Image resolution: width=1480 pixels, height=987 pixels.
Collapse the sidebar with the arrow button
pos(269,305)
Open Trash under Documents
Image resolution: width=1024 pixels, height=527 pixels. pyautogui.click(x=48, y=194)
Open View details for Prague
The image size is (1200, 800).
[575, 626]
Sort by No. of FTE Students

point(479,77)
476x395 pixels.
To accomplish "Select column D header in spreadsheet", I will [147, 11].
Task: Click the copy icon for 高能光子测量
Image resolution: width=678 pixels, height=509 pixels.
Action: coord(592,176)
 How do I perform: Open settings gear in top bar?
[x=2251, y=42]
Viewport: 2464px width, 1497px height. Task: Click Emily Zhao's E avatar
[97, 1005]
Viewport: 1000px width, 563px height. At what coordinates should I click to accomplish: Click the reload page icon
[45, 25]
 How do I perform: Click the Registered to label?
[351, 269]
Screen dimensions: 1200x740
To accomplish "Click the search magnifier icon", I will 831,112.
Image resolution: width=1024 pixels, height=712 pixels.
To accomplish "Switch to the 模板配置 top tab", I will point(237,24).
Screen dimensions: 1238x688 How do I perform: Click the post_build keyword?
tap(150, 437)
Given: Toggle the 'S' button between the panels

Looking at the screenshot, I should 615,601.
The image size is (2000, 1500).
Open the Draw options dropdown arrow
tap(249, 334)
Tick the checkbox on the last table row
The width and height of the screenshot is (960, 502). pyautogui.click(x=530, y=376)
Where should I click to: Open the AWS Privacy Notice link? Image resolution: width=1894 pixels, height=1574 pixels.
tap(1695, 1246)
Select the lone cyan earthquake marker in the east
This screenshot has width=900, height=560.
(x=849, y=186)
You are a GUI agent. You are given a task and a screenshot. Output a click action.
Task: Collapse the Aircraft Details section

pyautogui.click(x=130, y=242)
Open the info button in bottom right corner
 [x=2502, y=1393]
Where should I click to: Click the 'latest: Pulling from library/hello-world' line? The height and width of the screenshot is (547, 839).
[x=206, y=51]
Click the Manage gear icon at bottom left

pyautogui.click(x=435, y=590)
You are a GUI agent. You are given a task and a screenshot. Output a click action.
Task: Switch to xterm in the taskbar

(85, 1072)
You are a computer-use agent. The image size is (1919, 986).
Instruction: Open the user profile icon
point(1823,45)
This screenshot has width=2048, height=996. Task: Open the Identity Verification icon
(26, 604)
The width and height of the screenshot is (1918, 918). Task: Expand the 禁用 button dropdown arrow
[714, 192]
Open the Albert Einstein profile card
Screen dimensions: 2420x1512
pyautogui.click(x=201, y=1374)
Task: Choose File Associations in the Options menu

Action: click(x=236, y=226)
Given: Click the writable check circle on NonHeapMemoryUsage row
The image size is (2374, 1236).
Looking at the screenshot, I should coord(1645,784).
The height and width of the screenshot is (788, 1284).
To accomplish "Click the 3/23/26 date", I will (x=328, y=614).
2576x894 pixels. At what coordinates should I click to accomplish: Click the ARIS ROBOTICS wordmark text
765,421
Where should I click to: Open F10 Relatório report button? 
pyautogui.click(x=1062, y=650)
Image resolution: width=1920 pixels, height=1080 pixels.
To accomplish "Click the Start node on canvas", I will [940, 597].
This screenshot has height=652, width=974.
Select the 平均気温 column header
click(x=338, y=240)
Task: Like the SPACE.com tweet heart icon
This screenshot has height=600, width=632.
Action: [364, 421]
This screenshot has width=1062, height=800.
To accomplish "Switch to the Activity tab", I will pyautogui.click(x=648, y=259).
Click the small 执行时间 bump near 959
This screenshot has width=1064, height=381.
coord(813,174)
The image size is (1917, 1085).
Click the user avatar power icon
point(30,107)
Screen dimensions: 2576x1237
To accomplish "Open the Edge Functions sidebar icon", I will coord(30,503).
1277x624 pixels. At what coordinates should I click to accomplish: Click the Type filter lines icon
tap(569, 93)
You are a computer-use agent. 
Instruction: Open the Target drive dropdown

_ _ _ _ _ _ _

**PROBLEM**
Please turn the entries above into a numbered list, one line per item, with blank lines left out.

**THE SOLUTION**
1. Image resolution: width=1480 pixels, height=987 pixels.
2. Collapse the sidebar with the arrow button
3. pos(269,305)
4. Open Trash under Documents
5. Image resolution: width=1024 pixels, height=527 pixels. pyautogui.click(x=48, y=194)
6. Open View details for Prague
7. The image size is (1200, 800).
8. [575, 626]
9. Sort by No. of FTE Students
10. point(479,77)
11. 476x395 pixels.
12. To accomplish "Select column D header in spreadsheet", I will [147, 11].
13. Task: Click the copy icon for 高能光子测量
14. Image resolution: width=678 pixels, height=509 pixels.
15. Action: coord(592,176)
16.  How do I perform: Open settings gear in top bar?
17. [x=2251, y=42]
18. Viewport: 2464px width, 1497px height. Task: Click Emily Zhao's E avatar
19. [97, 1005]
20. Viewport: 1000px width, 563px height. At what coordinates should I click to accomplish: Click the reload page icon
21. [45, 25]
22.  How do I perform: Click the Registered to label?
23. [351, 269]
24. Screen dimensions: 1200x740
25. To accomplish "Click the search magnifier icon", I will 831,112.
26. Image resolution: width=1024 pixels, height=712 pixels.
27. To accomplish "Switch to the 模板配置 top tab", I will point(237,24).
28. Screen dimensions: 1238x688 How do I perform: Click the post_build keyword?
29. tap(150, 437)
30. Given: Toggle the 'S' button between the panels
31. Looking at the screenshot, I should 615,601.
32. The image size is (2000, 1500).
33. Open the Draw options dropdown arrow
34. tap(249, 334)
35. Tick the checkbox on the last table row
36. The width and height of the screenshot is (960, 502). pyautogui.click(x=530, y=376)
37. Where should I click to: Open the AWS Privacy Notice link? Image resolution: width=1894 pixels, height=1574 pixels.
38. tap(1695, 1246)
39. Select the lone cyan earthquake marker in the east
40. This screenshot has width=900, height=560.
41. (x=849, y=186)
42. You are a GUI agent. You are given a task and a screenshot. Output a click action.
43. Task: Collapse the Aircraft Details section
44. pyautogui.click(x=130, y=242)
45. Open the info button in bottom right corner
46.  [x=2502, y=1393]
47. Where should I click to: Click the 'latest: Pulling from library/hello-world' line? The height and width of the screenshot is (547, 839).
48. [x=206, y=51]
49. Click the Manage gear icon at bottom left
50. pyautogui.click(x=435, y=590)
51. You are a GUI agent. You are given a task and a screenshot. Output a click action.
52. Task: Switch to xterm in the taskbar
53. (85, 1072)
54. You are a computer-use agent. The image size is (1919, 986).
55. Instruction: Open the user profile icon
56. point(1823,45)
57. This screenshot has width=2048, height=996. Task: Open the Identity Verification icon
58. (26, 604)
59. The width and height of the screenshot is (1918, 918). Task: Expand the 禁用 button dropdown arrow
60. [714, 192]
61. Open the Albert Einstein profile card
62. Screen dimensions: 2420x1512
63. pyautogui.click(x=201, y=1374)
64. Task: Choose File Associations in the Options menu
65. Action: click(x=236, y=226)
66. Given: Click the writable check circle on NonHeapMemoryUsage row
67. The image size is (2374, 1236).
68. Looking at the screenshot, I should coord(1645,784).
69. The height and width of the screenshot is (788, 1284).
70. To accomplish "Click the 3/23/26 date", I will (x=328, y=614).
71. 2576x894 pixels. At what coordinates should I click to accomplish: Click the ARIS ROBOTICS wordmark text
72. 765,421
73. Where should I click to: Open F10 Relatório report button? 
74. pyautogui.click(x=1062, y=650)
75. Image resolution: width=1920 pixels, height=1080 pixels.
76. To accomplish "Click the Start node on canvas", I will [940, 597].
77. This screenshot has height=652, width=974.
78. Select the 平均気温 column header
79. click(x=338, y=240)
80. Task: Like the SPACE.com tweet heart icon
81. This screenshot has height=600, width=632.
82. Action: [364, 421]
83. This screenshot has width=1062, height=800.
84. To accomplish "Switch to the Activity tab", I will pyautogui.click(x=648, y=259).
85. Click the small 执行时间 bump near 959
86. This screenshot has width=1064, height=381.
87. coord(813,174)
88. The image size is (1917, 1085).
89. Click the user avatar power icon
90. point(30,107)
91. Screen dimensions: 2576x1237
92. To accomplish "Open the Edge Functions sidebar icon", I will coord(30,503).
93. 1277x624 pixels. At what coordinates should I click to accomplish: Click the Type filter lines icon
94. tap(569, 93)
95. You are a computer-use agent. 
96. Instruction: Open the Target drive dropdown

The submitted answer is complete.